Both beginner and veteran genealogists should always strive to learn something new about their hobby. Learning how to research and refine techniques to narrow down missing family information is a goal that we try to emphasis. Genealogy seminars, blogs, videos, tradeshows, historical societies, and state or national archives are a few places that you can learn about researching your genealogy.

Documenting Your Family History Research and Genealogy

If you can only find one document, include a narrative of why this one record is proof for your family. If no sources can be found a written narrative should be added for the ancestor explaining why they belong in your tree. Click on this Family Ancestry link to see a helpful list

While doing genealogy research everyone will get stuck looking for a document to substantiate a fact. This is known as hitting a brick wall. When this happens, go onto a different relative and eventually return to the task that once was started (possibly years ago). If you do not document your work, you will end up starting from scratch and redoing the same investigation over (maybe even several times), creating a cycle of brick walls.

family genealogy research

What Documents Should you Use for your Research?

There are lots of documents that can help with your research. Choosing the right type of document can help you to build your family tree. Deciding which one to find can help you prove a relationship or fact about a person. It is important to use many sources that help you to build a solid family tree that verifies relationships and important facts about each ancestor.

You may be tempted to copy information found on the internet and add it to your data. Be cautious and only add data that is supported by facts. Even then, you need to analyze and verify the data so you are not sent in the wrong direction and building a tree based on information that seems correct. To help you discover your family tree, include lots of genealogy research to find the important documents that back up the facts. Below are some important source types that can help you link family members, as well as, find important genealogy facts for the people in your trees.

Finding Family Relationships through Documents

Try using the following documents for discovering relationships: Military pension applications, census records, naturalization documents, marriage license, passenger lists, last will and testaments, probate records, guardianship, court records, cemeteries, family letters, photographs, SS-5 Forms, or engagement, birth, and obituary announcements.

Finding Vital Facts for an Ancestor

You can discover indirect and direct vital information for a person through: census records, headstones, military records, obituaries, birth and death certificates, church records, obituaries, original social security application, passports, draft registrations, and naturalization records.

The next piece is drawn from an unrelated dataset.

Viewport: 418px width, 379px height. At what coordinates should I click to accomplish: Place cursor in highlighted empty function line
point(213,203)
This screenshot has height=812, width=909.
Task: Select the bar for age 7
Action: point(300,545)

Organizing Your Genealogy Research

Set up a filing system to organize all your findings before getting consumed with lots of information and papers. There are several options to setting up a filing system to organize what has been accumulated. Some options to file your collection is by year, alphabetically, or by setting up folders for direct family members then alphabetically for each ancestor within the 4 main files. Research will produce many different articles and will require some type of organization. Putting all similar documentation in color coded folders filed by year alphabetically is another option.

Whatever organization method is used: folders, notebooks, boxes, large envelopes, etc., be consistent with a filing system. Scanning all documents and adding them to a tree will help keep your genealogy legwork organized. Another safety measure is to have a back-up of all your information. You can lose your data if your computer crashes, as well as if a natural disaster hits your home. Having an external recovery plan is always a good idea.